Testing for the disease has since been used extensively with >1.5 billion tests carried within less than a year (https://www.worldometers.info/coronavirus/). Testing is used for diagnosis as well as for epidemiological surveillance, the importance of which is highlighted by the high rates of asymptomatic and pre-symptomatic patients. The primary and gold standard method used worldwide for SARS-CoV-2 testing is based on standard real‐time quantitative PCR (RT-qPCR) amplification of one or more viral genomic regions of the severe acute respiratory syndrome coronavirus 2 (SARS-CoV-2) from nasopharyngeal swabs. The high demand for testing kits and reagents has strained supply chains worldwide, affecting costs and availability.

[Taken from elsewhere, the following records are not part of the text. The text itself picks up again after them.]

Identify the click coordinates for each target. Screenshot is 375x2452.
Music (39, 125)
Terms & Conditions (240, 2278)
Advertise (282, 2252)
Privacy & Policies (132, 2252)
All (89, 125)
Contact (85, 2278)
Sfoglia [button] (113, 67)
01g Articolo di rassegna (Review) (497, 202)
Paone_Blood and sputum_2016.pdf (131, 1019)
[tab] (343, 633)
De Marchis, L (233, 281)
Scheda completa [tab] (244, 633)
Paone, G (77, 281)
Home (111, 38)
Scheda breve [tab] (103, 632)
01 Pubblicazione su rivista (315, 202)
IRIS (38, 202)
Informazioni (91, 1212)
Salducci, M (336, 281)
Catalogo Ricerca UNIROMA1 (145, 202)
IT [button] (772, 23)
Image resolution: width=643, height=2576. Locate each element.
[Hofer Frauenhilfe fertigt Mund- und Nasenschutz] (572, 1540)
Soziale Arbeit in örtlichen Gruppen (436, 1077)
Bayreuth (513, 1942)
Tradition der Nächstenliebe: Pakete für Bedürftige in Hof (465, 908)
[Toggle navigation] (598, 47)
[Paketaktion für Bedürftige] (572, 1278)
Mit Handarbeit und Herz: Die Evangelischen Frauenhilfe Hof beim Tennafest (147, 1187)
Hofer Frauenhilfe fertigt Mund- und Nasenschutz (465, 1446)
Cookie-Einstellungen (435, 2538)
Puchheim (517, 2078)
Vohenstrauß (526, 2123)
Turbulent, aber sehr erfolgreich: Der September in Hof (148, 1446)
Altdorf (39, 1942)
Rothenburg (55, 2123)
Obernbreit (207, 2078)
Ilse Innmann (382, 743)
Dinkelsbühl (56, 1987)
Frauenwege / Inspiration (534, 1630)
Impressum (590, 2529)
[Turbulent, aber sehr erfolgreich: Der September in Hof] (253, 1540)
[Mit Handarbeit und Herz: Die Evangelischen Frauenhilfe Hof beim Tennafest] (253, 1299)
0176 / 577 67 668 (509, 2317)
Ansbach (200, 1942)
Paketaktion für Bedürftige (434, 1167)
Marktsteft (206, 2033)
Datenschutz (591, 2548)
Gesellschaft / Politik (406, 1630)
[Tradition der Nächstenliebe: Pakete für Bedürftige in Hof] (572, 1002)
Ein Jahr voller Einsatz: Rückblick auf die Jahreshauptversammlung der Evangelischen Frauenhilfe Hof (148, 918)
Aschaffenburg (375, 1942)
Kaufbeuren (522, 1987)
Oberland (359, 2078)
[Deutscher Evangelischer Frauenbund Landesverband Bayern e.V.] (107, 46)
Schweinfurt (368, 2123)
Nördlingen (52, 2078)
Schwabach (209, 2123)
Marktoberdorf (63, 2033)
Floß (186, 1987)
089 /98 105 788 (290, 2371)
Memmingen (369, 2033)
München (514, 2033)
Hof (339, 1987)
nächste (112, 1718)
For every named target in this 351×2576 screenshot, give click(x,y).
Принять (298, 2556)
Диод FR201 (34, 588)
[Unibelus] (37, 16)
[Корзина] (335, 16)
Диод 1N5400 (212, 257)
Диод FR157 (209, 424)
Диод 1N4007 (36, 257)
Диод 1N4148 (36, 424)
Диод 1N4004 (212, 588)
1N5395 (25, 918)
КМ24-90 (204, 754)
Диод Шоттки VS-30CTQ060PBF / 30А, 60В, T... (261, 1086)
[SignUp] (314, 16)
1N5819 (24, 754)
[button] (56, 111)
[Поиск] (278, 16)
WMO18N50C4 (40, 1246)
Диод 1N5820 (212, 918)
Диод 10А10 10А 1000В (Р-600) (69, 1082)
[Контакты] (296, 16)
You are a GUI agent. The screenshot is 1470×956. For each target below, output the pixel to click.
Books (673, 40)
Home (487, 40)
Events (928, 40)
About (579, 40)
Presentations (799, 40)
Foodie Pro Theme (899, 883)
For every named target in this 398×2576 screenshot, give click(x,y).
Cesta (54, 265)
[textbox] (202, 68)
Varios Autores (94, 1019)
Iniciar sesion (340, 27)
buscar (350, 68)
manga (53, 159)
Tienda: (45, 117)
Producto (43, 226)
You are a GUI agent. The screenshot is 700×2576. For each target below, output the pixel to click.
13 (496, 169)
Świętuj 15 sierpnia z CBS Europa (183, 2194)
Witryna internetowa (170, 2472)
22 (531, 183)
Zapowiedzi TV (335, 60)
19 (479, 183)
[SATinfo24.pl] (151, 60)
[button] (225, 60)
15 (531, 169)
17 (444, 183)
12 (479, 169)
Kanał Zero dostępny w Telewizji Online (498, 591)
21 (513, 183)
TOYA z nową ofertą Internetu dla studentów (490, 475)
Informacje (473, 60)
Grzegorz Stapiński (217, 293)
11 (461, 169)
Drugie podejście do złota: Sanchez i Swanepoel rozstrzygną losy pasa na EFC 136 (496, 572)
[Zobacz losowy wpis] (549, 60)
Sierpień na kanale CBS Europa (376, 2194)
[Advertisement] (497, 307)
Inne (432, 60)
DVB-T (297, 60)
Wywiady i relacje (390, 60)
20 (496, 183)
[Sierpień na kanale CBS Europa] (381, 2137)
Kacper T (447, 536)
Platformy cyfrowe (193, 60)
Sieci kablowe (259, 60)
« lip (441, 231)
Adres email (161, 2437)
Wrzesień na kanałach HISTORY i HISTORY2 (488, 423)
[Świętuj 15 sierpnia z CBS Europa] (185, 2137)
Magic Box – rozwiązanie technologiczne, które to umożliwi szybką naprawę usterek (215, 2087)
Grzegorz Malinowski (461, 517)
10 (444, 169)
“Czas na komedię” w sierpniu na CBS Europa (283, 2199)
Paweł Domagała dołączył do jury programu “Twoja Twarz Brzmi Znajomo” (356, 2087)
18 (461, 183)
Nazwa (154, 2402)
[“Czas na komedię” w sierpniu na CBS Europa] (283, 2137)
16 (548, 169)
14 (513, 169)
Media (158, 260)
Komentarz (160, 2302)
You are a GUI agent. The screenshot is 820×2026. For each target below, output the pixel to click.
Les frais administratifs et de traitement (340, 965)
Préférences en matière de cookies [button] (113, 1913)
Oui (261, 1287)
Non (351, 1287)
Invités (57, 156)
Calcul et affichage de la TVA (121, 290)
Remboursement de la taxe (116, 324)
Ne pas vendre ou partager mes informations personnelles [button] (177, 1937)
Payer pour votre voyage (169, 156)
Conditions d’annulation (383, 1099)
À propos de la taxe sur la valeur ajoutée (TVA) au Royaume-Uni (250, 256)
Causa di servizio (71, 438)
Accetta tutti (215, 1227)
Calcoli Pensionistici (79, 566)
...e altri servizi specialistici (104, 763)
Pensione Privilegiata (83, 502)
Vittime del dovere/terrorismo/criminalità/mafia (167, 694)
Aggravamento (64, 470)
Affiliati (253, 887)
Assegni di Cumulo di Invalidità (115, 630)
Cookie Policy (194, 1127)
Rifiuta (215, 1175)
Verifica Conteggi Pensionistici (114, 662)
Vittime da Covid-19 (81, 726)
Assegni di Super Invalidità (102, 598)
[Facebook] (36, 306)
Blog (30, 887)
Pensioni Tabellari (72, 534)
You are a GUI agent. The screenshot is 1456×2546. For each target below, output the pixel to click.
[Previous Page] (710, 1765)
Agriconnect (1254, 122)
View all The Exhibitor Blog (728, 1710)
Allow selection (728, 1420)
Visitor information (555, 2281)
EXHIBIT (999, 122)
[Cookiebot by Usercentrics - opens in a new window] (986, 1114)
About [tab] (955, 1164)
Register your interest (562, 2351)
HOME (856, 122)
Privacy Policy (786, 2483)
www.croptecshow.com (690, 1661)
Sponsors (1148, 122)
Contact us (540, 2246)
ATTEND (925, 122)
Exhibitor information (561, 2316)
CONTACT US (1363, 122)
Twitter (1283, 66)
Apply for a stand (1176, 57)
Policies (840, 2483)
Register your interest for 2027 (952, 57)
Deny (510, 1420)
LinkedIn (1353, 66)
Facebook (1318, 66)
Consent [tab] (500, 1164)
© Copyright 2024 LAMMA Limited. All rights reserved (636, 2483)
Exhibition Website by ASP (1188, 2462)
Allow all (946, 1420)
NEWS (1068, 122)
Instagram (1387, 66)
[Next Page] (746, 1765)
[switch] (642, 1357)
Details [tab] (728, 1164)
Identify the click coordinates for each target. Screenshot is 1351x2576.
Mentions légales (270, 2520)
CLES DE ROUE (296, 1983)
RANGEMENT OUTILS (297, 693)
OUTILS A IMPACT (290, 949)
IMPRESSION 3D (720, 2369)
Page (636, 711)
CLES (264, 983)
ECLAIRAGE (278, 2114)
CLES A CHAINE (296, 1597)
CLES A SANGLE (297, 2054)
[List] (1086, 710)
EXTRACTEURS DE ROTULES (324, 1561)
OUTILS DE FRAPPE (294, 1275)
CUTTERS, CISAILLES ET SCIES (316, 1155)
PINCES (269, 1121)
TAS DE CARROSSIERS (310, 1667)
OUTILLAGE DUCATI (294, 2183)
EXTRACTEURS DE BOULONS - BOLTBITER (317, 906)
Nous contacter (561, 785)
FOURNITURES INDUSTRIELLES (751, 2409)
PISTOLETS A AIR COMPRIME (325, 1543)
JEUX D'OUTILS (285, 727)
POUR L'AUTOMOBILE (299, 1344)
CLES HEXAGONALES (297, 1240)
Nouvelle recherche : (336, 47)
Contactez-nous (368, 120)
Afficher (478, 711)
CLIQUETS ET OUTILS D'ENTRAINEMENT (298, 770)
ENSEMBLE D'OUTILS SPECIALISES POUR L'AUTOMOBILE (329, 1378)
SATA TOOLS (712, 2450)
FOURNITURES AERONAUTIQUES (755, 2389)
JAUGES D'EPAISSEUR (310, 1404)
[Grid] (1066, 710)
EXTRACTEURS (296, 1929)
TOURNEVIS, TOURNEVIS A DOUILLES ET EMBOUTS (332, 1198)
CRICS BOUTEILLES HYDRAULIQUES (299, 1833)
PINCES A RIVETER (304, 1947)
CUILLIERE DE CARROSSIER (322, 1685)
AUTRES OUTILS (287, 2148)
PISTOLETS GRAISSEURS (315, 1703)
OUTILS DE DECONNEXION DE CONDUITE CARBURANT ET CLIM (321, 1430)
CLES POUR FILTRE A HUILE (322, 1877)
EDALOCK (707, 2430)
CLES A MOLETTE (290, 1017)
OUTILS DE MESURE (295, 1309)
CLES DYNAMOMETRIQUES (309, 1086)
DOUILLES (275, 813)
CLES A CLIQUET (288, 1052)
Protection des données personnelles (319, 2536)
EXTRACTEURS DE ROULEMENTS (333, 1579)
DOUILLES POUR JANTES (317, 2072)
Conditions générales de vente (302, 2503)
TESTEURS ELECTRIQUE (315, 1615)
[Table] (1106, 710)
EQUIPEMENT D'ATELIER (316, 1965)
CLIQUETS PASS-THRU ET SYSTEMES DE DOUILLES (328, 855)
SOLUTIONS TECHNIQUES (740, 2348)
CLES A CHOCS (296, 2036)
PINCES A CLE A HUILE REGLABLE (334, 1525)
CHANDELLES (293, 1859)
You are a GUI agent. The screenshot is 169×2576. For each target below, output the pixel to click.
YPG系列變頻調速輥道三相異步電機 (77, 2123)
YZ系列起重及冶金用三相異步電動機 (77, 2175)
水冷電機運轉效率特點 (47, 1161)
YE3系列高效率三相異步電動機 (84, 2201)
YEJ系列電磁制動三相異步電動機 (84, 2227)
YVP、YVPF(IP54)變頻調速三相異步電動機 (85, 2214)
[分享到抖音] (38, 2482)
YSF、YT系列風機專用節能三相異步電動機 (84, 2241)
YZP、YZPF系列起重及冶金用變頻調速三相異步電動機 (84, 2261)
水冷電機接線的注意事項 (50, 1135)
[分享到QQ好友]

Test pooling is regarded as a way to overcome challenges of cost and throughput. Pooling refers to combining multiple samples into a single test, a method that was first developed in 1943 by Robert Dorfman. In Dorfman’s two-step pooling method, each sample is present in a single pool, alongside a
fixed number of samples, and the test is performed on each pool. If a pool test result is negative, all
samples present in that pool are identified as negative to the presence of the pathogen. If a pool tests
positive, a second step of testing is needed, in which all samples present in a positive pool are retested
individually, to be identified as either negative or positive. Retests, as well as the total number of required
tests per sample, is minimized by matching the pool size to the expected prevalence. Although more
efficient and cost effective than the traditional approach, a second round of testing is always required
which delays the time in which individual results are achieved. Modern pooling approaches circumvent
these delays by assigning samples into multiple, partially overlapping pools to eliminate or reduce retests
and minimize the total number of tests altogether [7-9]. Implementing these combinatorial pooling
approaches requires defining the inherent limit of test sensitivity, algorithm refinement for various
prevalences and tolerated false-negative and false-positive rates, as well as high-throughput automated
pipelines to control pooling and resolve measurements into correct calling of positive and negative
samples.
Here, we present the LessTests pooling method - a novel, cutting-edge pooling approach. The LessTests
Analyzer applies optimized combinatorial matrices across prevalence rates in the population. This
single-step group testing algorithm enables increasing COVID-19 test efficiency by up to 12x
compression using existing laboratory setups and labware.